Copy the complete listing exactly as shown.

Data section Block Start

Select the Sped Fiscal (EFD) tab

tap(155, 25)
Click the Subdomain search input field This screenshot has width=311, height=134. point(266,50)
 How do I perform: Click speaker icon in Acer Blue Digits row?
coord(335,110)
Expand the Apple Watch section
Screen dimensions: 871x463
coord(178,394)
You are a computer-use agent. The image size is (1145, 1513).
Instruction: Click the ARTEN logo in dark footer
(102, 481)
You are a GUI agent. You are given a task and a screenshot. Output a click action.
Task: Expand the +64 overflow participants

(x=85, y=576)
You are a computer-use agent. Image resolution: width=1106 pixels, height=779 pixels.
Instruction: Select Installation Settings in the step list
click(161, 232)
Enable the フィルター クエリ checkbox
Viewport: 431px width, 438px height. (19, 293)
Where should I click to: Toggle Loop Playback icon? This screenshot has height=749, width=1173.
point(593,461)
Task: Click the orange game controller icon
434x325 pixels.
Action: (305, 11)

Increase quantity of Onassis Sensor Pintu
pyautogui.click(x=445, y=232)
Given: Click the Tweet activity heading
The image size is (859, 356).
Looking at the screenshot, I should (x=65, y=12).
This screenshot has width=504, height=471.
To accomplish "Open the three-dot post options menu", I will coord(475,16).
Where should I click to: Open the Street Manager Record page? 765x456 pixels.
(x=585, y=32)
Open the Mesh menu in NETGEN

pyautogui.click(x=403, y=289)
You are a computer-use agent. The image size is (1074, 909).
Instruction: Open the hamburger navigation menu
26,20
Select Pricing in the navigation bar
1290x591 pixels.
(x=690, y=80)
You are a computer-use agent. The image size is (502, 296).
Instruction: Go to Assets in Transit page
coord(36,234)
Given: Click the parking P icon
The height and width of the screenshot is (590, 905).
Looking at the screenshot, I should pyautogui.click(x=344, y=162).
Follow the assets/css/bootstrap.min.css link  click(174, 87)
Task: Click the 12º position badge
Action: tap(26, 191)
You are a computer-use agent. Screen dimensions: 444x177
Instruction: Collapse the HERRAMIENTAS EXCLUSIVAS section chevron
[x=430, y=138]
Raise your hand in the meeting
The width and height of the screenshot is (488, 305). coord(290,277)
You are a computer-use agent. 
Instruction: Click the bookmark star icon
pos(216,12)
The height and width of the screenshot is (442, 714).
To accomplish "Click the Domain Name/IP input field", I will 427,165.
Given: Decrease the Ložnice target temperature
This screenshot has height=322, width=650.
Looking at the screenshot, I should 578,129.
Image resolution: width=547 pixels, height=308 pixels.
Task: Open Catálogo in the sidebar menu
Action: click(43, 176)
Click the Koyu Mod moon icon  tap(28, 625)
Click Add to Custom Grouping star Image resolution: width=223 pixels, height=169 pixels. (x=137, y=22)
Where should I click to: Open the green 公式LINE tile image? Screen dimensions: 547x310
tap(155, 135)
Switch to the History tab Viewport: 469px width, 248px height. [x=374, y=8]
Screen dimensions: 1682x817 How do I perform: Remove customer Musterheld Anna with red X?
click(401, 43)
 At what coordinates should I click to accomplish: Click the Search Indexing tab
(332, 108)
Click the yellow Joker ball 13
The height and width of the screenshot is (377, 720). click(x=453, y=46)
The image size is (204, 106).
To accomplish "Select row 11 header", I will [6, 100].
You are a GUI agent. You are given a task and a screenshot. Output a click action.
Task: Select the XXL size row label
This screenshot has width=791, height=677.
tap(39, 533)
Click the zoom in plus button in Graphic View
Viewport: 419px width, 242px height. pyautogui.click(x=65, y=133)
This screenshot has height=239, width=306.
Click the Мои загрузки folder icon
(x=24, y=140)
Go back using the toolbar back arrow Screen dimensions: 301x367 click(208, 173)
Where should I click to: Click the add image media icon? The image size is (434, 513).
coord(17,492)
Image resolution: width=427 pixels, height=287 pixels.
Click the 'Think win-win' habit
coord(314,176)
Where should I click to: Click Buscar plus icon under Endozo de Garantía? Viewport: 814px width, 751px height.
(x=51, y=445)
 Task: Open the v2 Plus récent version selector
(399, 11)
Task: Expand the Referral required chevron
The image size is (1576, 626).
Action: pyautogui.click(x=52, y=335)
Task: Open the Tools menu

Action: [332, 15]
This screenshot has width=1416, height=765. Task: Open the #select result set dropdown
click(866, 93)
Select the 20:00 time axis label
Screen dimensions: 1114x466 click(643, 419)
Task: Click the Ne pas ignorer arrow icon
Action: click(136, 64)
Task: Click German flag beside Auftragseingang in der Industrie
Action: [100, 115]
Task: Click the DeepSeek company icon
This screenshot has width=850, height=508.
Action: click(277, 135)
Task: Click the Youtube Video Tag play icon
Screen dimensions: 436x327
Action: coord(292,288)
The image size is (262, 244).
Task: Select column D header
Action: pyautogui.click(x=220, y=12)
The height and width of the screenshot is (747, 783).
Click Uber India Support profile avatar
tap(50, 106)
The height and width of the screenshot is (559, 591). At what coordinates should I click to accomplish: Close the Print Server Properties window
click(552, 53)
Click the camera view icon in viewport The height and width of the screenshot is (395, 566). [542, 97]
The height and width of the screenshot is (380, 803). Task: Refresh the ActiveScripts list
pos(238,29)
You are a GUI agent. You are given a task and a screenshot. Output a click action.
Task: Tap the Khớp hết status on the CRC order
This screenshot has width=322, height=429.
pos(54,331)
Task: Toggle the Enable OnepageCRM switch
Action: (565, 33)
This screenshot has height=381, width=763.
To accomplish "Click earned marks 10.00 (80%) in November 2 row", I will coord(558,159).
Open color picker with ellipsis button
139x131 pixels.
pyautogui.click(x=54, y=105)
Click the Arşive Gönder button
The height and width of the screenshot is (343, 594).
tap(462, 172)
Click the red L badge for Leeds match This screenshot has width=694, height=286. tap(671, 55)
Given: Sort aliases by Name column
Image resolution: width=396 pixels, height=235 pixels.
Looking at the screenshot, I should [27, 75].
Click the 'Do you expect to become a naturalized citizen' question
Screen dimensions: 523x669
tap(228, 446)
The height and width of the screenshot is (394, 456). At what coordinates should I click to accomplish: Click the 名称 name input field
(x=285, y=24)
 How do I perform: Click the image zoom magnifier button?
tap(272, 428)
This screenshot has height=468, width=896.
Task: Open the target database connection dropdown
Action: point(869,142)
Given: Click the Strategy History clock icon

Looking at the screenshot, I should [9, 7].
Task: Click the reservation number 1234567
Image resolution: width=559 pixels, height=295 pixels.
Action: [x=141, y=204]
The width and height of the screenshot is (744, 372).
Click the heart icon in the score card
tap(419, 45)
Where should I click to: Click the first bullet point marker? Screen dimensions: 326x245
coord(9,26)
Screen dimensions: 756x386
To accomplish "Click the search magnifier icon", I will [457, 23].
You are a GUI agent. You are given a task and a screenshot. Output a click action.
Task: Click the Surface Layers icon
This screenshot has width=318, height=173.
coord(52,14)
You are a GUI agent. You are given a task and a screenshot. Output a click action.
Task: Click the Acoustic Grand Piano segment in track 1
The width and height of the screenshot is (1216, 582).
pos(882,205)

Data section Block End

Exercise response:
Select the Sped Fiscal (EFD) tab

tap(155, 25)
Click the Subdomain search input field This screenshot has width=311, height=134. point(266,50)
 How do I perform: Click speaker icon in Acer Blue Digits row?
coord(335,110)
Expand the Apple Watch section
Screen dimensions: 871x463
coord(178,394)
You are a computer-use agent. The image size is (1145, 1513).
Instruction: Click the ARTEN logo in dark footer
(102, 481)
You are a GUI agent. You are given a task and a screenshot. Output a click action.
Task: Expand the +64 overflow participants

(x=85, y=576)
You are a computer-use agent. Image resolution: width=1106 pixels, height=779 pixels.
Instruction: Select Installation Settings in the step list
click(161, 232)
Enable the フィルター クエリ checkbox
Viewport: 431px width, 438px height. (19, 293)
Where should I click to: Toggle Loop Playback icon? This screenshot has height=749, width=1173.
point(593,461)
Task: Click the orange game controller icon
434x325 pixels.
Action: (305, 11)

Increase quantity of Onassis Sensor Pintu
pyautogui.click(x=445, y=232)
Given: Click the Tweet activity heading
The image size is (859, 356).
Looking at the screenshot, I should (x=65, y=12).
This screenshot has width=504, height=471.
To accomplish "Open the three-dot post options menu", I will coord(475,16).
Where should I click to: Open the Street Manager Record page? 765x456 pixels.
(x=585, y=32)
Open the Mesh menu in NETGEN

pyautogui.click(x=403, y=289)
You are a computer-use agent. The image size is (1074, 909).
Instruction: Open the hamburger navigation menu
26,20
Select Pricing in the navigation bar
1290x591 pixels.
(x=690, y=80)
You are a computer-use agent. The image size is (502, 296).
Instruction: Go to Assets in Transit page
coord(36,234)
Given: Click the parking P icon
The height and width of the screenshot is (590, 905).
Looking at the screenshot, I should pyautogui.click(x=344, y=162).
Follow the assets/css/bootstrap.min.css link  click(174, 87)
Task: Click the 12º position badge
Action: tap(26, 191)
You are a computer-use agent. Screen dimensions: 444x177
Instruction: Collapse the HERRAMIENTAS EXCLUSIVAS section chevron
[x=430, y=138]
Raise your hand in the meeting
The width and height of the screenshot is (488, 305). coord(290,277)
You are a computer-use agent. 
Instruction: Click the bookmark star icon
pos(216,12)
The height and width of the screenshot is (442, 714).
To accomplish "Click the Domain Name/IP input field", I will 427,165.
Given: Decrease the Ložnice target temperature
This screenshot has height=322, width=650.
Looking at the screenshot, I should 578,129.
Image resolution: width=547 pixels, height=308 pixels.
Task: Open Catálogo in the sidebar menu
Action: click(43, 176)
Click the Koyu Mod moon icon  tap(28, 625)
Click Add to Custom Grouping star Image resolution: width=223 pixels, height=169 pixels. (x=137, y=22)
Where should I click to: Open the green 公式LINE tile image? Screen dimensions: 547x310
tap(155, 135)
Switch to the History tab Viewport: 469px width, 248px height. [x=374, y=8]
Screen dimensions: 1682x817 How do I perform: Remove customer Musterheld Anna with red X?
click(401, 43)
 At what coordinates should I click to accomplish: Click the Search Indexing tab
(332, 108)
Click the yellow Joker ball 13
The height and width of the screenshot is (377, 720). click(x=453, y=46)
The image size is (204, 106).
To accomplish "Select row 11 header", I will [6, 100].
You are a GUI agent. You are given a task and a screenshot. Output a click action.
Task: Select the XXL size row label
This screenshot has width=791, height=677.
tap(39, 533)
Click the zoom in plus button in Graphic View
Viewport: 419px width, 242px height. pyautogui.click(x=65, y=133)
This screenshot has height=239, width=306.
Click the Мои загрузки folder icon
(x=24, y=140)
Go back using the toolbar back arrow Screen dimensions: 301x367 click(208, 173)
Where should I click to: Click the add image media icon? The image size is (434, 513).
coord(17,492)
Image resolution: width=427 pixels, height=287 pixels.
Click the 'Think win-win' habit
coord(314,176)
Where should I click to: Click Buscar plus icon under Endozo de Garantía? Viewport: 814px width, 751px height.
(x=51, y=445)
 Task: Open the v2 Plus récent version selector
(399, 11)
Task: Expand the Referral required chevron
The image size is (1576, 626).
Action: pyautogui.click(x=52, y=335)
Task: Open the Tools menu

Action: [332, 15]
This screenshot has width=1416, height=765. Task: Open the #select result set dropdown
click(866, 93)
Select the 20:00 time axis label
Screen dimensions: 1114x466 click(643, 419)
Task: Click the Ne pas ignorer arrow icon
Action: click(136, 64)
Task: Click German flag beside Auftragseingang in der Industrie
Action: [100, 115]
Task: Click the DeepSeek company icon
This screenshot has width=850, height=508.
Action: click(277, 135)
Task: Click the Youtube Video Tag play icon
Screen dimensions: 436x327
Action: coord(292,288)
The image size is (262, 244).
Task: Select column D header
Action: pyautogui.click(x=220, y=12)
The height and width of the screenshot is (747, 783).
Click Uber India Support profile avatar
tap(50, 106)
The height and width of the screenshot is (559, 591). At what coordinates should I click to accomplish: Close the Print Server Properties window
click(552, 53)
Click the camera view icon in viewport The height and width of the screenshot is (395, 566). [542, 97]
The height and width of the screenshot is (380, 803). Task: Refresh the ActiveScripts list
pos(238,29)
You are a GUI agent. You are given a task and a screenshot. Output a click action.
Task: Tap the Khớp hết status on the CRC order
This screenshot has width=322, height=429.
pos(54,331)
Task: Toggle the Enable OnepageCRM switch
Action: (565, 33)
This screenshot has height=381, width=763.
To accomplish "Click earned marks 10.00 (80%) in November 2 row", I will coord(558,159).
Open color picker with ellipsis button
139x131 pixels.
pyautogui.click(x=54, y=105)
Click the Arşive Gönder button
The height and width of the screenshot is (343, 594).
tap(462, 172)
Click the red L badge for Leeds match This screenshot has width=694, height=286. tap(671, 55)
Given: Sort aliases by Name column
Image resolution: width=396 pixels, height=235 pixels.
Looking at the screenshot, I should [27, 75].
Click the 'Do you expect to become a naturalized citizen' question
Screen dimensions: 523x669
tap(228, 446)
The height and width of the screenshot is (394, 456). At what coordinates should I click to accomplish: Click the 名称 name input field
(x=285, y=24)
 How do I perform: Click the image zoom magnifier button?
tap(272, 428)
This screenshot has height=468, width=896.
Task: Open the target database connection dropdown
Action: point(869,142)
Given: Click the Strategy History clock icon

Looking at the screenshot, I should [9, 7].
Task: Click the reservation number 1234567
Image resolution: width=559 pixels, height=295 pixels.
Action: [x=141, y=204]
The width and height of the screenshot is (744, 372).
Click the heart icon in the score card
tap(419, 45)
Where should I click to: Click the first bullet point marker? Screen dimensions: 326x245
coord(9,26)
Screen dimensions: 756x386
To accomplish "Click the search magnifier icon", I will [457, 23].
You are a GUI agent. You are given a task and a screenshot. Output a click action.
Task: Click the Surface Layers icon
This screenshot has width=318, height=173.
coord(52,14)
You are a GUI agent. You are given a task and a screenshot. Output a click action.
Task: Click the Acoustic Grand Piano segment in track 1
The width and height of the screenshot is (1216, 582).
pos(882,205)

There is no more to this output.